I am enjoying the tie-ins in the bible borrowed from the earlier Sumerian records which our bible reflects, and gleaning what we can from the various versions of stories (contradictions and “impossibilities”) within Sumerian and bible history and the ties to their beliefs, and to the zodiac and more.
No wonder we didn’t hear of baptism before the stories from Jesus’ era, the kick-off of the age of pisces, a water sign, and all the fish symbolism starting then.
I now more fully appreciate the varying versions of Noah, Adam etc from all those varying records, accounts or stories, some of them copying earlier stories of magnificence, the same stories repeating forever, some of them even more fantastically as we go.

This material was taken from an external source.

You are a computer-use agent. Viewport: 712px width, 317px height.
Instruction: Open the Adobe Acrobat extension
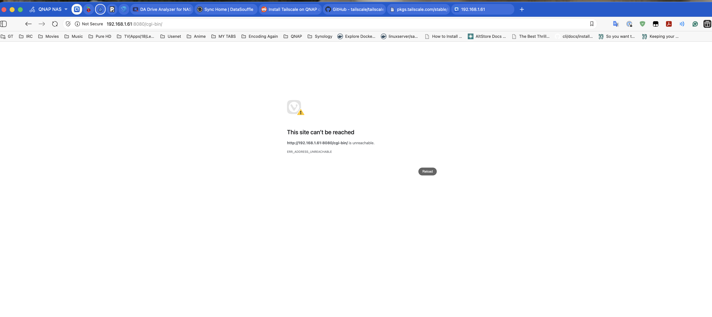[x=669, y=24]
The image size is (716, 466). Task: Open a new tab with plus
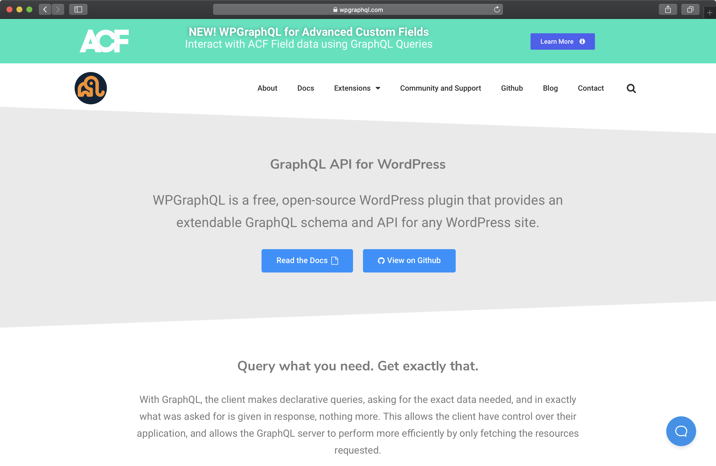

It now makes sense how Abrahamic religions broke off from and reviled their parent Sumerian (Babylon) religion (as Jesus did too with Judaism – for greater truth, to set our minds free, which gets lost in the clutter and commanding…), and how many references to the many Sumerian Gods are also embraced right in our own bible too (including the most high god and his two rival son gods of opposite intentions – very Yin and Yang… and also rooted in all cultures root stories), and what all these cultures and stories and tribes divide and come from as well (India, Druid, China, Japan, Americas…).
Varying perspectives are now more fascinating rather than distracting and disenchanting (“lets just toss baby Jesus out with the filthy bathwater…”).
This story or narrative variations concept also hit me strongly at my family’s 4th of July picnic where one of my sons retold an old folk story (Big Claus and Little Claus a morbidly hilarious story with an ironically good moral), passed down verbally from Denmark from the 1800’s through my great grandparents to us. I finally saw the variations in the story as interesting and amazing instead of frustrating that “My son didn’t stick perfectly to the old true version of the story my grandma told us over and over.”